Wo Aroma das Augenlicht ersetzt

Im Four Senses werden die Speisen besonders aromatisch zubereitet, damit der Geschmack im Dunkeln intensiviert wird. (Foto: LWL/Hötte)

„Die Küche ist ein magischer Ort“, schwärmt Mohamed Zamantouti. Jeden Tag lässt sich der 23-Jährige aufs Neue von den Kochkünsten des Chefkochs David Esser verzaubern. Er ist stolz darauf, als Beikoch seinen Teil zum Gelingen der kulinarischen Kreationen beizutragen, die anschließend im Restaurant mit dem prägnanten Namen Four Senses serviert werden. Das sprichwörtliche Auge isst und kocht dabei nur sehr eingeschränkt mit. Denn Mohamed ist schwer sehbehindert. Und im Mönchengladbacher ‚Vier-Sinne-Haus‘ erleben Gäste, wie es sich ohne Augen schmaust.

Vorsichtig zerteilt Mohamed Zamantouti einen vor sich liegenden Kürbis, schneidet ihn in Stücke und entfernt nicht verwendbare Fasern und Kerne. Obwohl der junge Beikoch auf seinem linken Auge aufgrund einer Netzhautablösung völlig erblindet und auf dem anderen Auge hochgradig kurzsichtig ist, tut er dies mit einer Sorgfalt und Leichtigkeit, die von viel Routine und Sicherheit zeugt. „Ich habe während meiner Ausbildung im LWL-Berufsbildungswerk für blinde und sehbehinderte Menschen (BBW) viele Schneidetechniken erlernt, von denen ich hier profitiere. Mit Messern und Küchengeräten umzugehen, fällt mir nicht schwer“, berichtet Zamantouti. In der professionell ausgestatten Ausbildungsküche der Soester Berufsbildungsstätte des Landschaftsverbandes Westfalen-Lippe (LWL) konnte er auf viele behindertengerechte Hilfsmittel zurückgreifen: „Wir hatten beispielsweise Schneidebretter in unterschiedlichen Farben, damit sich das Fleisch oder Gemüse farblich vom Brett abhebt.“

Chefkoch David Esser (rechts) hilft Mohamed Zamantouti bei der Zubereitung einer Suppe. (Foto: LWL/Hötte)

Im Four Senses hat der gebürtige Mönchengladbacher einen Arbeitgeber gefunden, der sich planvoll um die Bedürfnisse seiner 14 Angestellten kümmert. „Wir achten zum Beispiel darauf, Möbel nicht umzuräumen, so dass sich unsere blinden und sehbehinderten Kollegen merken können, wo Hindernisse lauern“, so Chefkoch David Esser. In der Küche seien für alle Utensilien feste Plätze vorgesehen, damit sie für jeden schnell zu finden sind. Moderne Induktionstechnik an den Herden und große Displays sowie deutliche Beschriftungen unterstützen den Beikoch Zamantouti zusätzlich bei seiner Arbeit.

Aufgabenstellung>
1/ Beantworten Sie anhand des Textes über das Restaurant Four Senses folgende Fragen:
(a) Wie alt ist Mohamed Zamantouti?
(b) In welcher Einrichtung hat er seine Ausbildung absolviert?
(c) Wie viele Angestellte hat das Four Senses?
2/ Bearbeiten Sie den Text über das Restaurant Four Senses: Geben Sie den Abschnitt von „Chefkoch David Esser (rechts)“ bis einschließlich „bei seiner Arbeit.“ wieder und setzen Sie dabei „Beschäftigten“ anstelle von „Angestellten“ ein.

Vorliegende Daten>

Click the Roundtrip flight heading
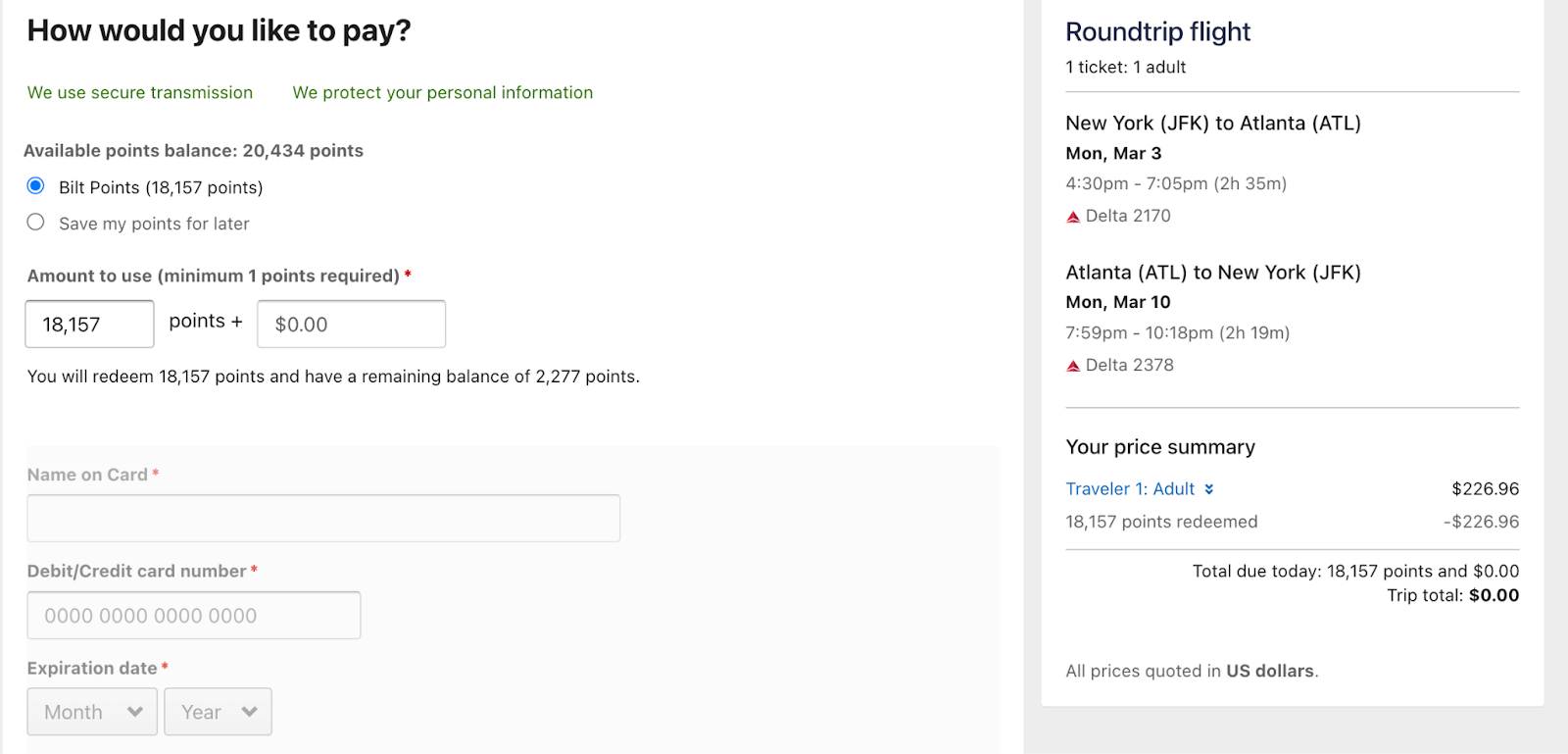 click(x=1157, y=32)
...
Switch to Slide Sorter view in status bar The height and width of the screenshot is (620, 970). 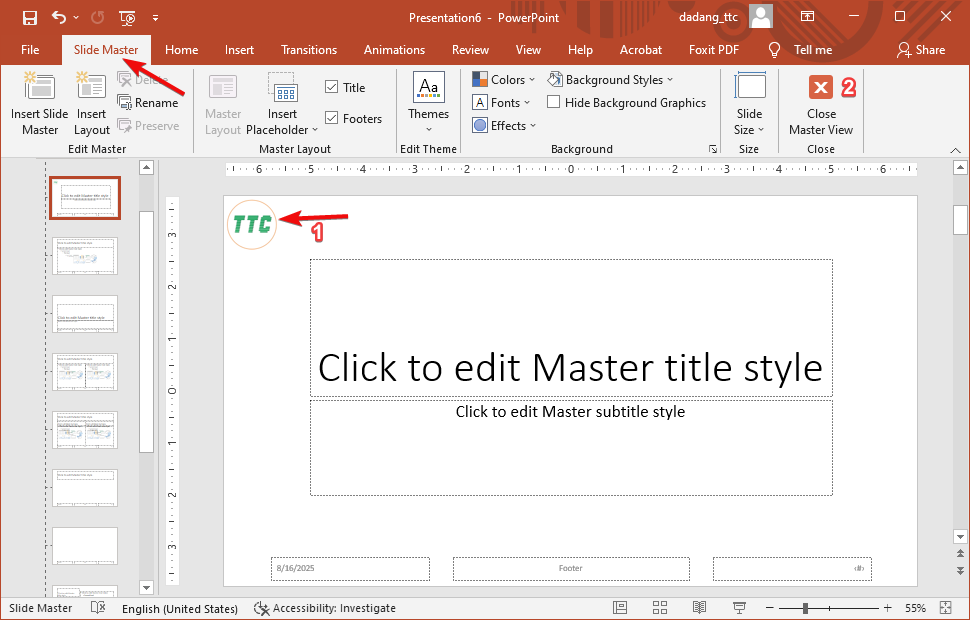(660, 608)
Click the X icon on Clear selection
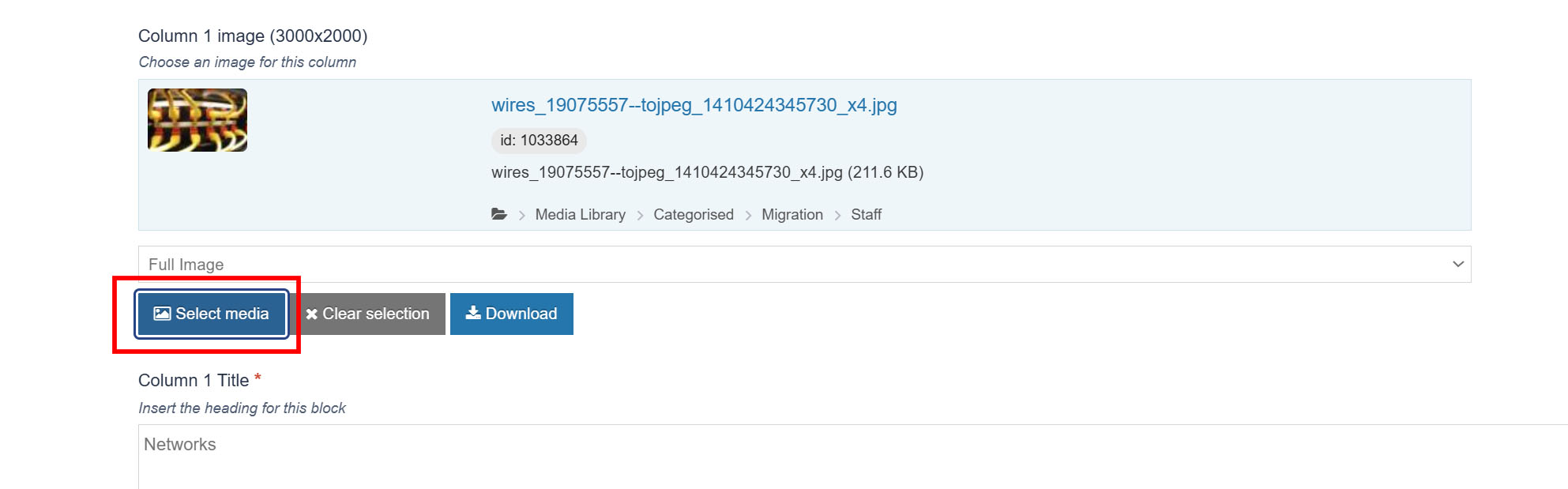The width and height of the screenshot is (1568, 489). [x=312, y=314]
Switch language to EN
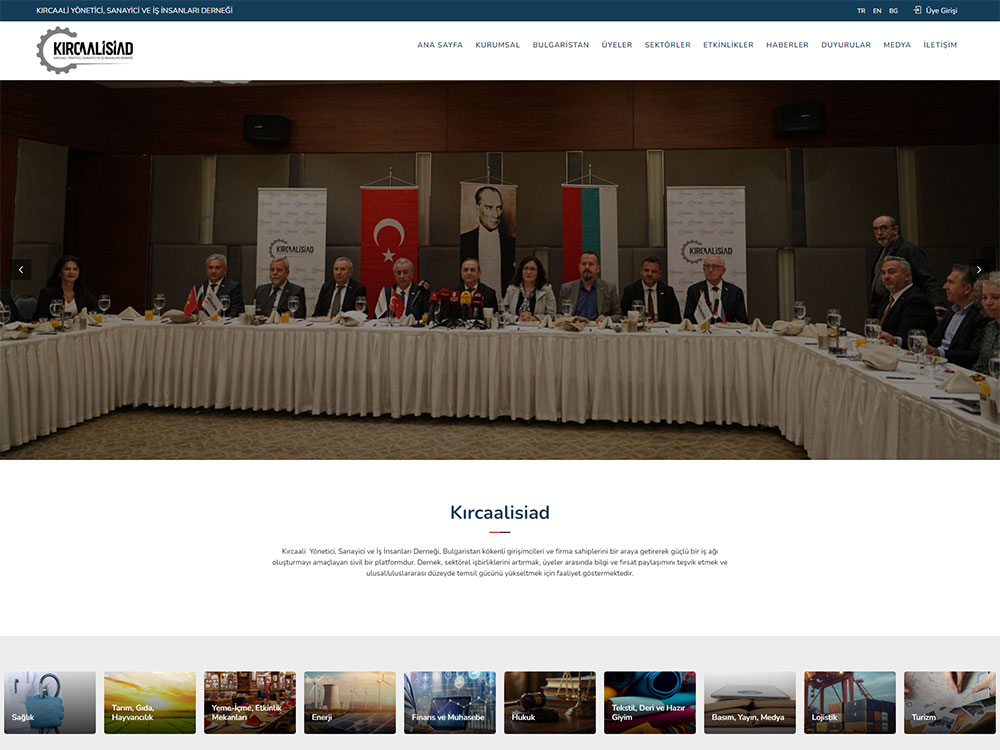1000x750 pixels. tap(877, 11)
==
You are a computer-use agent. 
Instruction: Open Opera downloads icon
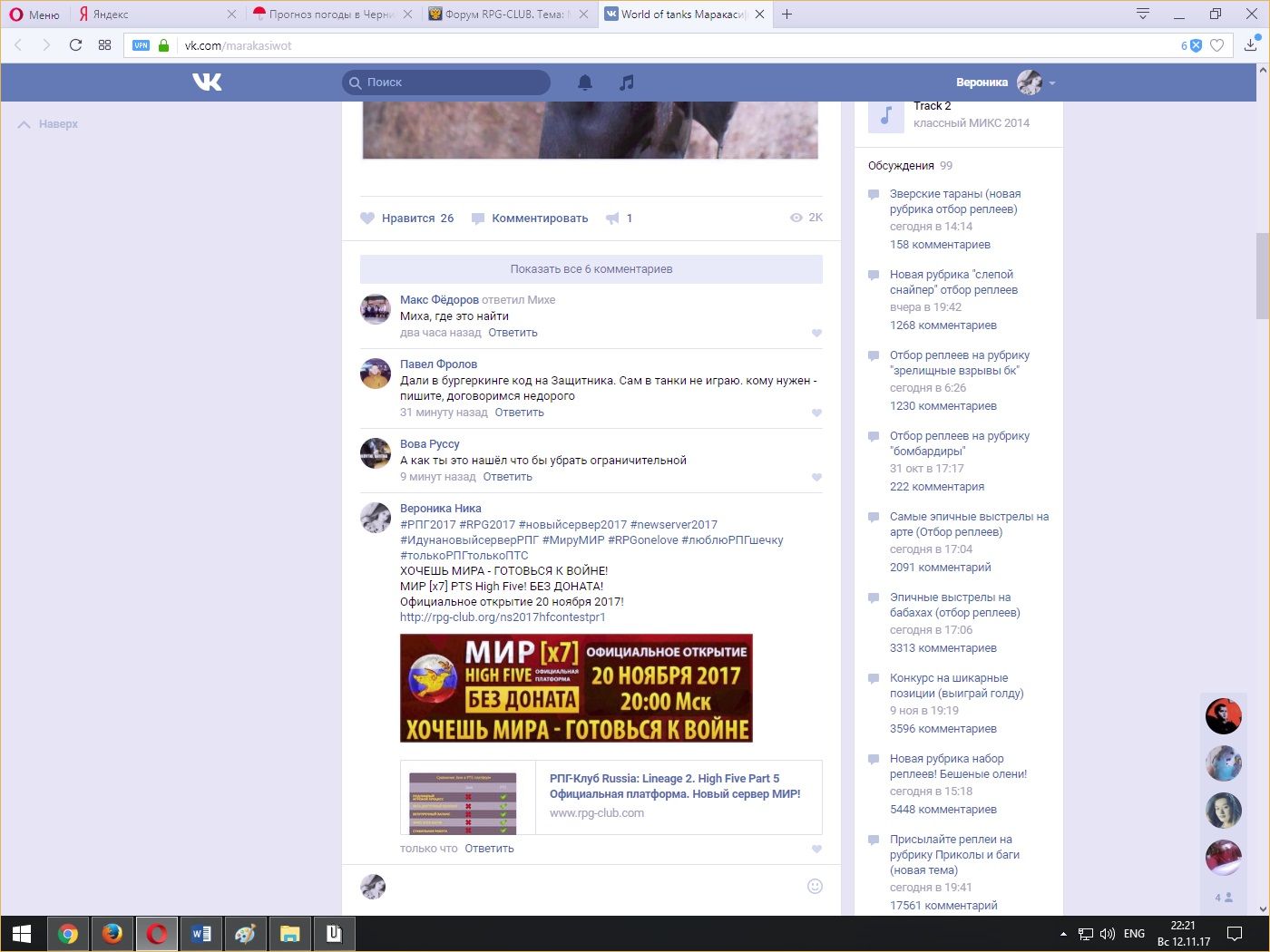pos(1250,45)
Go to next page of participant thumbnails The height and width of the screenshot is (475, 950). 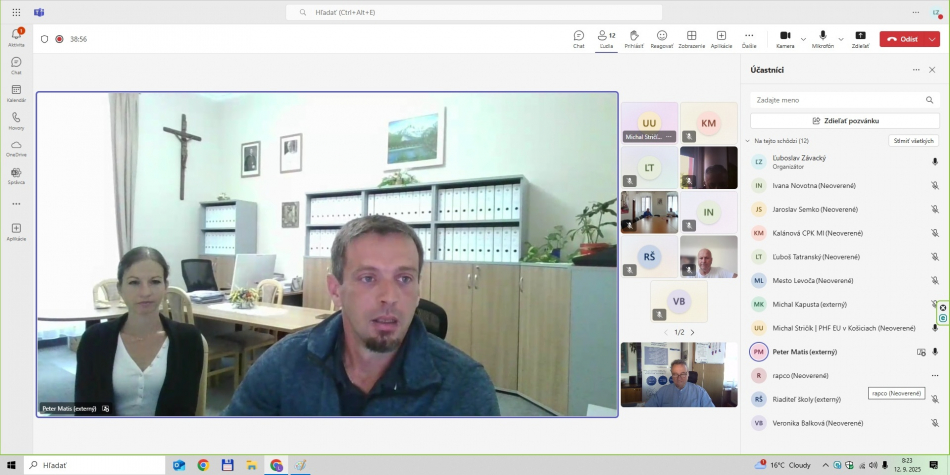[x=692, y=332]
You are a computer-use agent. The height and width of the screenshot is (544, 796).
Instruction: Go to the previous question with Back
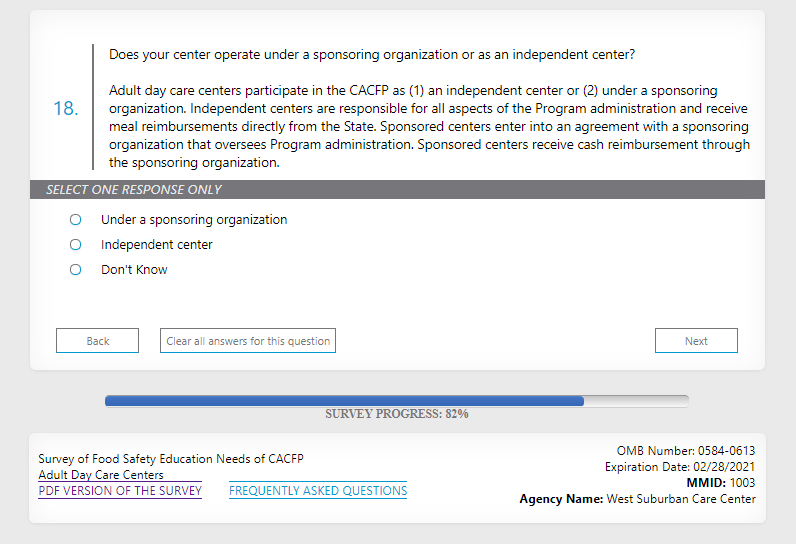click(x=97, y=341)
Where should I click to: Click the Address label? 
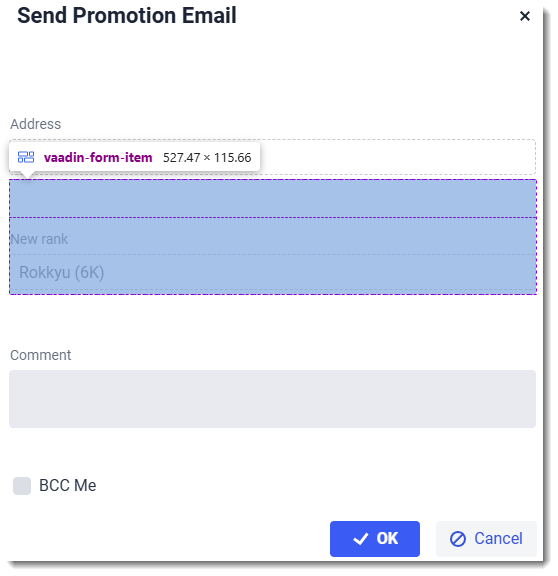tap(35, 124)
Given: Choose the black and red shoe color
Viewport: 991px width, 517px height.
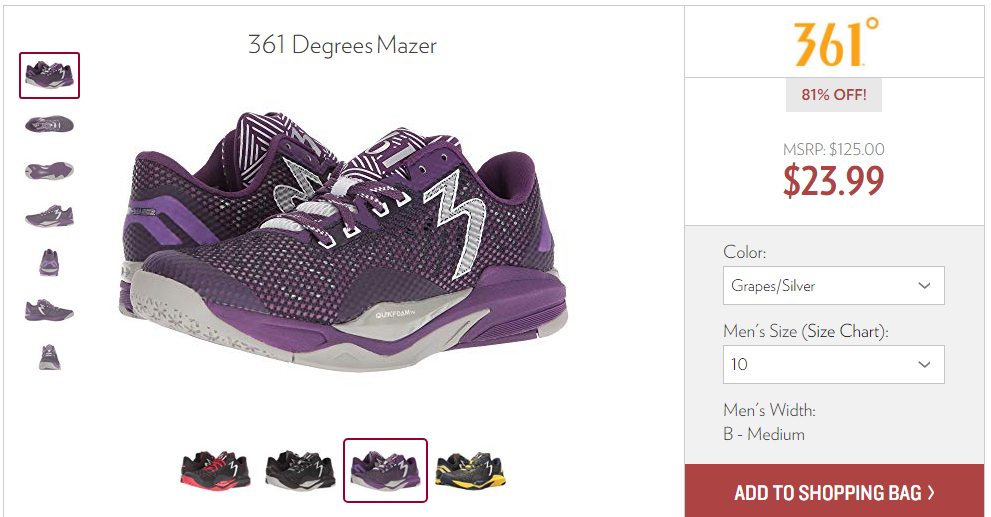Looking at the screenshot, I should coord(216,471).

Lösungen>
1/
(a) 23 Jahre.
(b) Im LWL-Berufsbildungswerk für blinde und sehbehinderte Menschen (BBW) in Soest.
(c) 14.

2/
Chefkoch David Esser (rechts) hilft Mohamed Zamantouti bei der Zubereitung einer Suppe. (Foto: LWL/Hötte)

Im Four Senses hat der gebürtige Mönchengladbacher einen Arbeitgeber gefunden, der sich planvoll um die Bedürfnisse seiner 14 Beschäftigten kümmert. „Wir achten zum Beispiel darauf, Möbel nicht umzuräumen, so dass sich unsere blinden und sehbehinderten Kollegen merken können, wo Hindernisse lauern“, so Chefkoch David Esser. In der Küche seien für alle Utensilien feste Plätze vorgesehen, damit sie für jeden schnell zu finden sind. Moderne Induktionstechnik an den Herden und große Displays sowie deutliche Beschriftungen unterstützen den Beikoch Zamantouti zusätzlich bei seiner Arbeit.